Zimbabwe President Robert Mugabe’s Zanu-PF party opens its annual conference on Wednesday in Bulawayo with the contentious succession issue absent from the agenda.
Mugabe (87), who has been at the helm of Zanu PF since its formation in 1963 is expected to be endorsed as the first secretary and presidential candidate for future elections.
However, though not on the official agenda – the succession debate is set to dominate discussions on the sidelines.
Despite widespread consensus among senior party officials that Mugabe must retire before the next elections, fear of the unknown has prevented them from tackling the issue head-on.
“The reality is most people want the president to retire but no one has the courage to break the ice on that issue,” a senior politburo member said.
It is reported that Mugabe suffers from prostate cancer and many expected him to use this meeting to anoint a successor.
The Zanu PF constitution says one of the powers and functions of the conference is to declare the president of the party elected at congress as the party’s candidate.
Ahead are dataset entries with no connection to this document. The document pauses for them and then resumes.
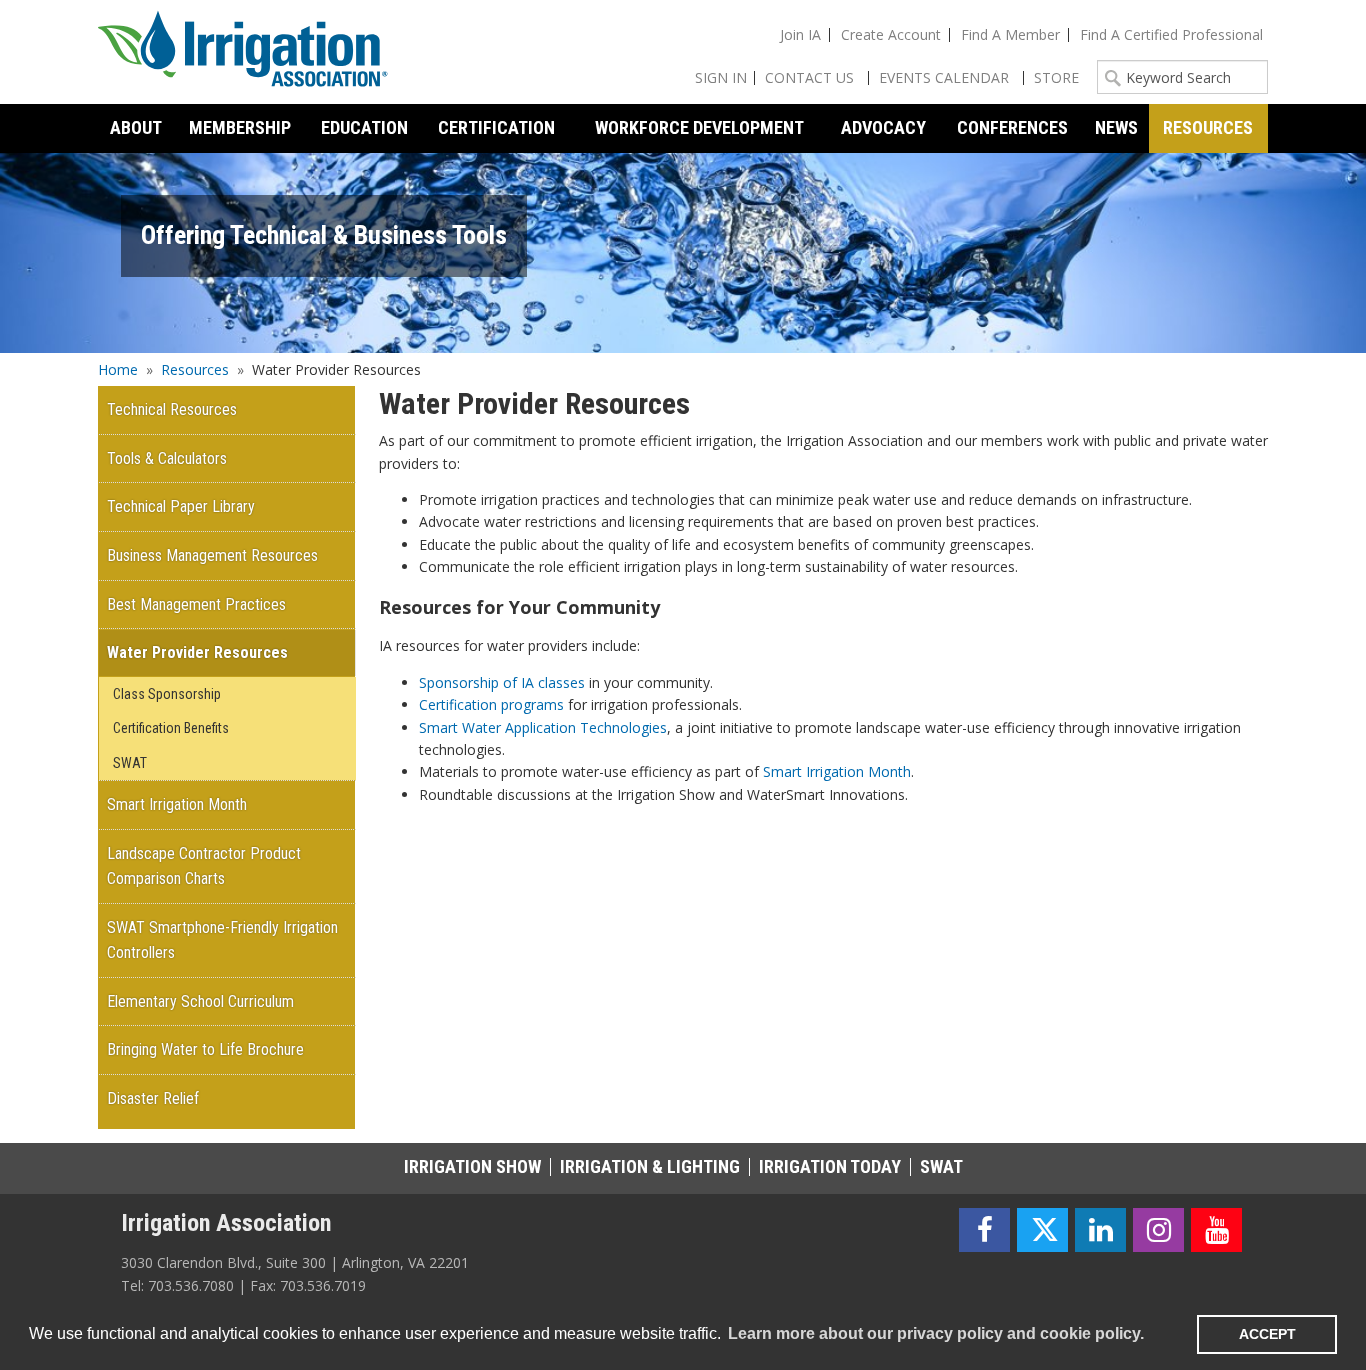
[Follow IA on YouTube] (1216, 1230)
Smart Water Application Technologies (543, 727)
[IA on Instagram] (1158, 1230)
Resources (195, 369)
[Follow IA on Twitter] (1042, 1230)
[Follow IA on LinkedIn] (1100, 1230)
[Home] (243, 52)
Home (118, 369)
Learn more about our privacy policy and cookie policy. (936, 1333)
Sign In (721, 77)
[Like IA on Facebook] (984, 1230)
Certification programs (491, 704)
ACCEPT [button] (1267, 1334)
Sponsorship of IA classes (502, 682)
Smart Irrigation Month (837, 771)
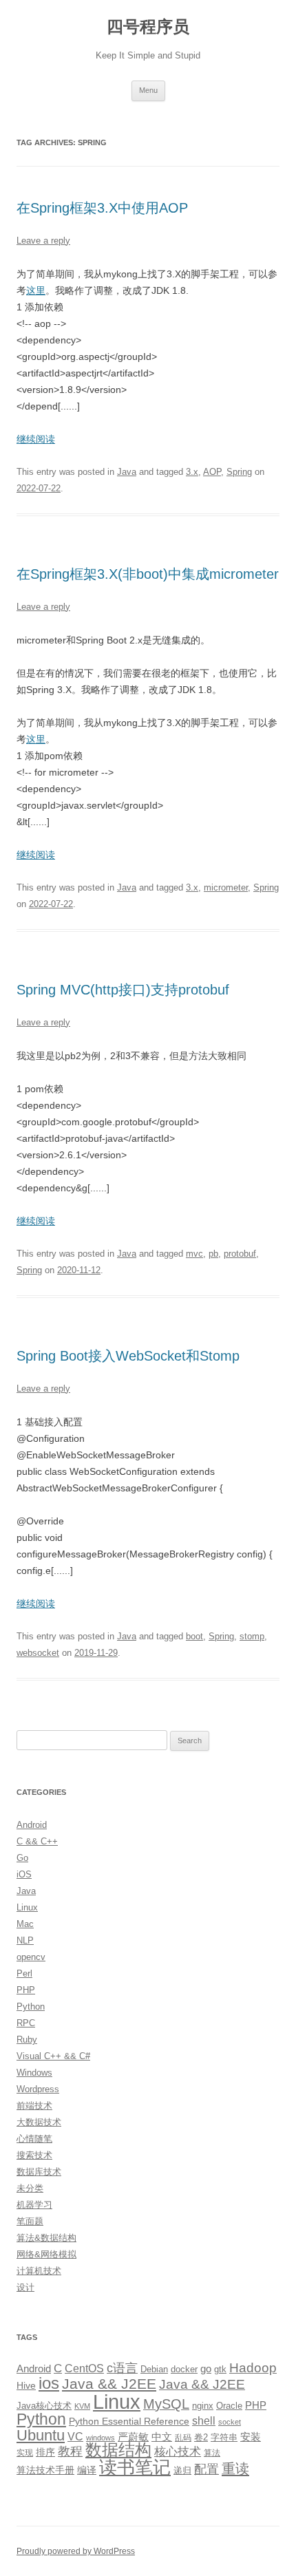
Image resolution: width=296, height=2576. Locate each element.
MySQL (166, 2404)
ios (49, 2383)
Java (126, 472)
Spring (239, 472)
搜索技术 (34, 2155)
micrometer (226, 887)
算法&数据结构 (46, 2238)
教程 (70, 2451)
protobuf (240, 1253)
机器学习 (34, 2205)
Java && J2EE (109, 2384)
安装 (250, 2436)
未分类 (30, 2188)
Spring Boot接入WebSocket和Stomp (128, 1355)
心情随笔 (34, 2138)
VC (75, 2436)
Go (22, 1858)
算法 (212, 2453)
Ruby (27, 2039)
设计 (25, 2287)
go (205, 2368)
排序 (45, 2452)
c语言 (122, 2368)
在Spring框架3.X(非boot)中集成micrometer (148, 574)
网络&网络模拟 (46, 2254)
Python (31, 2006)
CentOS (84, 2368)
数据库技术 (39, 2172)
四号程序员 (148, 26)
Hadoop (253, 2368)
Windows (34, 2072)
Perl (24, 1973)
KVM (82, 2406)
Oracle (229, 2406)
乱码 (183, 2437)
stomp (252, 1636)
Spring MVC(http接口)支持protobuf (123, 989)
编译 (86, 2470)
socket (229, 2422)
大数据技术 (39, 2122)
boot (194, 1636)
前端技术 (34, 2105)
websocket (38, 1653)
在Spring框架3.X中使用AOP (102, 207)
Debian (154, 2369)
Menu (148, 90)
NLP (25, 1940)
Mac (25, 1924)
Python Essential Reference (129, 2421)
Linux (27, 1907)
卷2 (201, 2437)
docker (184, 2369)
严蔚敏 (133, 2436)
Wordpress (38, 2089)
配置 (206, 2469)
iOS (24, 1874)
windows (100, 2438)
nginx (202, 2406)
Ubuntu (41, 2435)
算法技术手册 (45, 2470)
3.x (192, 472)
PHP (26, 1990)
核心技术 (177, 2451)
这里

Congresses are held every five years, with the last one having being held in 2009.
no one has the courage to break the ice
Since Mugabe was elected at the party’s last congress, he remains its presidential candidate until the next scheduled congress in 2014, unless an extraordinary congress is convened to remove him.
But for now senior party officials say they are stuck with Mugabe, whom they fear will be a liability at the next elections.
Leaked WikiLeaks cables, which dominated political discourse earlier this year, are also not on the agenda. It was expected that Mugabe would use the occasion to crack the whip on party members that confided in American envoys that they wanted him out.
The WikiLeaks cables reveal that Mugabe’s possible successors, including deputy president Joyce Mujuru, had clandestine meetings with US diplomats where Mugabe’s weaknesses were discussed.
Party chairman, Simon Khaya Moyo said the conference was non-elective and was aimed at gearing up for the forthcoming elections, adding that they expected 6 000 people to attend.
“It’s a defining conference bearing in mind the fact that this is the last major meeting before the holding of elections,” he said.
Moyo says the gathering would be “introspection in terms of how the party has performed since last year as we prepare for polling next year”.
If Zimbabwe holds presidential elections next year and if Mugabe is re-elected, he could go on to become the oldest ever serving African president. He would be 93 in 2017 at the end of his next 5-year term in office.
He could beat Senegalese president Abdoulaye Wade, who would turn 91 at the end of his next presidential term should he remain at the helm of his party and get re-elected in presidential elections scheduled for 26 March.